### TASK PROMPT
Copy the lines word for word, starting at the first line and ending at the line that contains "point(76,190)", with that line included.

** Start SOURCE RECORDS **

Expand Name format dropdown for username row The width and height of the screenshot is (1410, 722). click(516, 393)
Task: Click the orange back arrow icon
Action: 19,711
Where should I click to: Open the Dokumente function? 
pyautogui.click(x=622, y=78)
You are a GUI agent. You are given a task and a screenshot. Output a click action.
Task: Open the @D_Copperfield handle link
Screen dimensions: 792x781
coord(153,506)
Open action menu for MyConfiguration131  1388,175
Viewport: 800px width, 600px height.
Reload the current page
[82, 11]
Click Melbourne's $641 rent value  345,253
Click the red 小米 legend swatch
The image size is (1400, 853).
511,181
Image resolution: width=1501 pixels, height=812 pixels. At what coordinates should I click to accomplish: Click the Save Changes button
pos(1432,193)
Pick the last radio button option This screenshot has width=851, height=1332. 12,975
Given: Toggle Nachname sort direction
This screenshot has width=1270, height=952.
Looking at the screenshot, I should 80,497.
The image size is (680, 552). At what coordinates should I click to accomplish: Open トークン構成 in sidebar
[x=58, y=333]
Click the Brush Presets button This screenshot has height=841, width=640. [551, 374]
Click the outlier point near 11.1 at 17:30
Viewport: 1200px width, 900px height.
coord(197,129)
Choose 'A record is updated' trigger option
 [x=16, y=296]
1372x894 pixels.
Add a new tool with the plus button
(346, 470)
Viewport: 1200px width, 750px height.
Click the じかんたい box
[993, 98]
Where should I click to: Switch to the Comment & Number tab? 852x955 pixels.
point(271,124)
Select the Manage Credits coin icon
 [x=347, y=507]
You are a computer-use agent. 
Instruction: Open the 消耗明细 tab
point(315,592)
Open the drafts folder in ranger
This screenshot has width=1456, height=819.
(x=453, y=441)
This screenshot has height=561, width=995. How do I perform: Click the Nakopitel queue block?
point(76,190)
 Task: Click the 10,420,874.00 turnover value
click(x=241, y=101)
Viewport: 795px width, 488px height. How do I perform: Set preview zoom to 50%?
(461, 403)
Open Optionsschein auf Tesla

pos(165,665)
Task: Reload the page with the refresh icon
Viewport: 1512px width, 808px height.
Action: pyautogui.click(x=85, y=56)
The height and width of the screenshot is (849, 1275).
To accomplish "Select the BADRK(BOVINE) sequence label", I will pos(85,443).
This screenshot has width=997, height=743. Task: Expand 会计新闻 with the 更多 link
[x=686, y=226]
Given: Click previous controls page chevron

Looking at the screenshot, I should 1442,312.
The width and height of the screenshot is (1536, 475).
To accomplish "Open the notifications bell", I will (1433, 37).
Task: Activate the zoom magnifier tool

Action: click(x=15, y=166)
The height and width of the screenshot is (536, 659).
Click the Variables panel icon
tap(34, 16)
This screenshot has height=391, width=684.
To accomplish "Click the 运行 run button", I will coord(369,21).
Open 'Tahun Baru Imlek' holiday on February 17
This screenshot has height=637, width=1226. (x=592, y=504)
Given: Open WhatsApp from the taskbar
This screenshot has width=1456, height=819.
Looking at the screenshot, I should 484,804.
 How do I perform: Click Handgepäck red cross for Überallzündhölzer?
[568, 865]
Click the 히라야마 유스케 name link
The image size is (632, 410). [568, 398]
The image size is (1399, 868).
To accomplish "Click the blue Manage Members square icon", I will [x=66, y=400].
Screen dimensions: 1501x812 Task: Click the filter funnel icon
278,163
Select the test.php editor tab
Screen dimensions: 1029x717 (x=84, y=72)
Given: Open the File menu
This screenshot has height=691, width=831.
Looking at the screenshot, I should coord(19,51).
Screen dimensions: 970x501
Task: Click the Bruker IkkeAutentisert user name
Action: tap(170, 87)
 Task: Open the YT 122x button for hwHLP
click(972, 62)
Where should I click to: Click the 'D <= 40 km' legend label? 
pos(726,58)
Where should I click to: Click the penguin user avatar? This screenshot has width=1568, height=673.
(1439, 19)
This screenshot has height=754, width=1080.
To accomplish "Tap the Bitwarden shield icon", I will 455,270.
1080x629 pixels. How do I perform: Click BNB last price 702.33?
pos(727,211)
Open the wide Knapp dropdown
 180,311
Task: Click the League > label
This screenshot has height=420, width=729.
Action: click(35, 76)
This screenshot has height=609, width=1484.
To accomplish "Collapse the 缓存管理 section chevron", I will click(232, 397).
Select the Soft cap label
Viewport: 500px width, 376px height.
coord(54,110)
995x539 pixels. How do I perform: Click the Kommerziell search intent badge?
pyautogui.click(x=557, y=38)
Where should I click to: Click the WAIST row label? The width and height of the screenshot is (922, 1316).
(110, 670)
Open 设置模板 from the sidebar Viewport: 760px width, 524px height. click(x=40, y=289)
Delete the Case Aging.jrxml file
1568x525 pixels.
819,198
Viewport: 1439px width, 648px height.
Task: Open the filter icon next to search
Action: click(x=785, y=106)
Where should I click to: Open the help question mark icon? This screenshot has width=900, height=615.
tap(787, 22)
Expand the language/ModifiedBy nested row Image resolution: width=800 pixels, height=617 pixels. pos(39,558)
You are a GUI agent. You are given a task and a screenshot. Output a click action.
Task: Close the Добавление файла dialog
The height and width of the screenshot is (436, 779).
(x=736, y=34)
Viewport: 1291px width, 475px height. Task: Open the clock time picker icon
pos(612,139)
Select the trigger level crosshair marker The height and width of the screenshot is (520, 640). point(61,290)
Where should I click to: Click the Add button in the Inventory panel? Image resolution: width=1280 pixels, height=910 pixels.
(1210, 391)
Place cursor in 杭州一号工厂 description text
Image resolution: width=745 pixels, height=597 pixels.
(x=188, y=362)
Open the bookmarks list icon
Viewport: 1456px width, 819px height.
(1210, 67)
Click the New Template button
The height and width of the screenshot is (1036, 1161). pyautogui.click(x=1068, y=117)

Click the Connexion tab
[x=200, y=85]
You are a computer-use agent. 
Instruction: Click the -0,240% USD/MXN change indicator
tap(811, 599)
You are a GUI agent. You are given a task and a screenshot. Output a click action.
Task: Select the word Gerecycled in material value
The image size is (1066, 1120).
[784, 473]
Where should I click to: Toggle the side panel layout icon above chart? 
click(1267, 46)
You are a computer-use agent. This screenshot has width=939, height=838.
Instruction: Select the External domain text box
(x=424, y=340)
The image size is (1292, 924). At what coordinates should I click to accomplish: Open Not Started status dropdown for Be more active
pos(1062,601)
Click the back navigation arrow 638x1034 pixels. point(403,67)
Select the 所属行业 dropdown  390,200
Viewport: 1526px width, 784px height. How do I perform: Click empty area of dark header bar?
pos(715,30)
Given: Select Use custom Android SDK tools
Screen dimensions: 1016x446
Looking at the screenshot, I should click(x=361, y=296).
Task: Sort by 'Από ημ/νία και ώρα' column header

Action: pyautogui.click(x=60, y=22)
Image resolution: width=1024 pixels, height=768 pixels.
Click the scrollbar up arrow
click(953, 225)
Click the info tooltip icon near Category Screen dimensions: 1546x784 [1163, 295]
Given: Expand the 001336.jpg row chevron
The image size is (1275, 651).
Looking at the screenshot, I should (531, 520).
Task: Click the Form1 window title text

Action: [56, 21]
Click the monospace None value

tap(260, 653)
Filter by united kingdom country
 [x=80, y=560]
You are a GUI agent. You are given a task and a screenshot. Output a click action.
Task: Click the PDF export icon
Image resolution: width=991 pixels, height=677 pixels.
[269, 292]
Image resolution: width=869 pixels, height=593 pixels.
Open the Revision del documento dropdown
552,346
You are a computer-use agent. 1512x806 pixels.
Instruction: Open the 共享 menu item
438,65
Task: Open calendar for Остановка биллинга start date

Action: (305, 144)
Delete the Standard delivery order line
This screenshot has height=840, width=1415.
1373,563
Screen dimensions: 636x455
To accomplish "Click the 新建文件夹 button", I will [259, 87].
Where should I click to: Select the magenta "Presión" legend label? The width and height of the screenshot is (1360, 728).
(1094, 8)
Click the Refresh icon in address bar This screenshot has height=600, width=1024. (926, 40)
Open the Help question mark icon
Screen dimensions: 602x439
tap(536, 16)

** End SOURCE RECORDS **

### EXERCISE SOLUTION
Expand Name format dropdown for username row The width and height of the screenshot is (1410, 722). click(516, 393)
Task: Click the orange back arrow icon
Action: 19,711
Where should I click to: Open the Dokumente function? 
pyautogui.click(x=622, y=78)
You are a GUI agent. You are given a task and a screenshot. Output a click action.
Task: Open the @D_Copperfield handle link
Screen dimensions: 792x781
coord(153,506)
Open action menu for MyConfiguration131  1388,175
Viewport: 800px width, 600px height.
Reload the current page
[82, 11]
Click Melbourne's $641 rent value  345,253
Click the red 小米 legend swatch
The image size is (1400, 853).
511,181
Image resolution: width=1501 pixels, height=812 pixels. At what coordinates should I click to accomplish: Click the Save Changes button
pos(1432,193)
Pick the last radio button option This screenshot has width=851, height=1332. 12,975
Given: Toggle Nachname sort direction
This screenshot has width=1270, height=952.
Looking at the screenshot, I should 80,497.
The image size is (680, 552). At what coordinates should I click to accomplish: Open トークン構成 in sidebar
[x=58, y=333]
Click the Brush Presets button This screenshot has height=841, width=640. [551, 374]
Click the outlier point near 11.1 at 17:30
Viewport: 1200px width, 900px height.
coord(197,129)
Choose 'A record is updated' trigger option
 [x=16, y=296]
1372x894 pixels.
Add a new tool with the plus button
(346, 470)
Viewport: 1200px width, 750px height.
Click the じかんたい box
[993, 98]
Where should I click to: Switch to the Comment & Number tab? 852x955 pixels.
point(271,124)
Select the Manage Credits coin icon
 [x=347, y=507]
You are a computer-use agent. 
Instruction: Open the 消耗明细 tab
point(315,592)
Open the drafts folder in ranger
This screenshot has width=1456, height=819.
(x=453, y=441)
This screenshot has height=561, width=995. How do I perform: Click the Nakopitel queue block?
point(76,190)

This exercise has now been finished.